(Stored data entries)
* * * * * * * * *
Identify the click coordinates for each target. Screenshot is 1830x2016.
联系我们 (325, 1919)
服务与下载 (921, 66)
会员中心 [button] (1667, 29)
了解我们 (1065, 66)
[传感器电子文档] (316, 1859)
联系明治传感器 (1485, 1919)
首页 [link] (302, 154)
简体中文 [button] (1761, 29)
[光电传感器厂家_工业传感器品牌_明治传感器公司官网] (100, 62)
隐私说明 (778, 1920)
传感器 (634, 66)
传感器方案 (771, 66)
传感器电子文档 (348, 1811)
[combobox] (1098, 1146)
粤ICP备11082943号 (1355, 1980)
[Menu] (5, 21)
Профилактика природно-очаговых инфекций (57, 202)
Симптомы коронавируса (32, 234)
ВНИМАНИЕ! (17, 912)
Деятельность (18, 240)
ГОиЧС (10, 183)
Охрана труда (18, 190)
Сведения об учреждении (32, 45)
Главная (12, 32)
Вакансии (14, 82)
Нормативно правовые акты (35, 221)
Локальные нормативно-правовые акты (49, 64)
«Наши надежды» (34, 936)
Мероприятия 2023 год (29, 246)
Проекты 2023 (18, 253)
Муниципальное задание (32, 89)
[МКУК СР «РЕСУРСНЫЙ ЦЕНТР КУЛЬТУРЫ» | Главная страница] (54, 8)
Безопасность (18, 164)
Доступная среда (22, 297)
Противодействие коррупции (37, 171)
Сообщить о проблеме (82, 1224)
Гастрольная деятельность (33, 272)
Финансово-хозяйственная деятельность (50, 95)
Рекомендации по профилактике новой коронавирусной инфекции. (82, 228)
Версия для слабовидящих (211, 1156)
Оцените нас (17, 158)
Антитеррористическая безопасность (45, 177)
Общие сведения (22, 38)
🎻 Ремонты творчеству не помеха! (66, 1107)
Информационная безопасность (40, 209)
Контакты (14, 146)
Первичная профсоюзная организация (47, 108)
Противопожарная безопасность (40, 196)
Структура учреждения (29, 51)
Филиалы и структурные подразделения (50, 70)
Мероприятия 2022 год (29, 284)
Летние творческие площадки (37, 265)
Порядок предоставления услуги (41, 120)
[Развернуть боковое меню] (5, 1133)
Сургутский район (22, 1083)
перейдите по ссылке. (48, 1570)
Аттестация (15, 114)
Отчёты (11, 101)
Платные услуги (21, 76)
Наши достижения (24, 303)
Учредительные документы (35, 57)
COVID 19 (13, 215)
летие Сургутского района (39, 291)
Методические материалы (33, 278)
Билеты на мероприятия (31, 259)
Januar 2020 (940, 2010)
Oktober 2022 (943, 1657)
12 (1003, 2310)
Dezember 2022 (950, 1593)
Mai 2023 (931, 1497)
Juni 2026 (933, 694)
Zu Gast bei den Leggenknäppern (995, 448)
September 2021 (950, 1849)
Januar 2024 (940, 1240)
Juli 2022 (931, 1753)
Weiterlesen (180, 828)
* * * * * * * * *
Nothing in the data should be left out when you retype it exactly.

* [Written answer]:
Identify the click coordinates for each target. Screenshot is 1830x2016.
联系我们 (325, 1919)
服务与下载 (921, 66)
会员中心 [button] (1667, 29)
了解我们 (1065, 66)
[传感器电子文档] (316, 1859)
联系明治传感器 (1485, 1919)
首页 [link] (302, 154)
简体中文 [button] (1761, 29)
[光电传感器厂家_工业传感器品牌_明治传感器公司官网] (100, 62)
隐私说明 (778, 1920)
传感器 (634, 66)
传感器方案 (771, 66)
传感器电子文档 (348, 1811)
[combobox] (1098, 1146)
粤ICP备11082943号 (1355, 1980)
[Menu] (5, 21)
Профилактика природно-очаговых инфекций (57, 202)
Симптомы коронавируса (32, 234)
ВНИМАНИЕ! (17, 912)
Деятельность (18, 240)
ГОиЧС (10, 183)
Охрана труда (18, 190)
Сведения об учреждении (32, 45)
Главная (12, 32)
Вакансии (14, 82)
Нормативно правовые акты (35, 221)
Локальные нормативно-правовые акты (49, 64)
«Наши надежды» (34, 936)
Мероприятия 2023 год (29, 246)
Проекты 2023 (18, 253)
Муниципальное задание (32, 89)
[МКУК СР «РЕСУРСНЫЙ ЦЕНТР КУЛЬТУРЫ» | Главная страница] (54, 8)
Безопасность (18, 164)
Доступная среда (22, 297)
Противодействие коррупции (37, 171)
Сообщить о проблеме (82, 1224)
Гастрольная деятельность (33, 272)
Финансово-хозяйственная деятельность (50, 95)
Рекомендации по профилактике новой коронавирусной инфекции. (82, 228)
Версия для слабовидящих (211, 1156)
Оцените нас (17, 158)
Антитеррористическая безопасность (45, 177)
Общие сведения (22, 38)
🎻 Ремонты творчеству не помеха! (66, 1107)
Информационная безопасность (40, 209)
Контакты (14, 146)
Первичная профсоюзная организация (47, 108)
Противопожарная безопасность (40, 196)
Структура учреждения (29, 51)
Филиалы и структурные подразделения (50, 70)
Мероприятия 2022 год (29, 284)
Летние творческие площадки (37, 265)
Порядок предоставления услуги (41, 120)
[Развернуть боковое меню] (5, 1133)
Сургутский район (22, 1083)
перейдите по ссылке. (48, 1570)
Аттестация (15, 114)
Отчёты (11, 101)
Платные услуги (21, 76)
Наши достижения (24, 303)
Учредительные документы (35, 57)
COVID 19 (13, 215)
летие Сургутского района (39, 291)
Методические материалы (33, 278)
Билеты на мероприятия (31, 259)
Januar 2020 (940, 2010)
Oktober 2022 (943, 1657)
12 (1003, 2310)
Dezember 2022 (950, 1593)
Mai 2023 (931, 1497)
Juni 2026 (933, 694)
Zu Gast bei den Leggenknäppern (995, 448)
September 2021 (950, 1849)
Januar 2024 (940, 1240)
Juli 2022 (931, 1753)
Weiterlesen (180, 828)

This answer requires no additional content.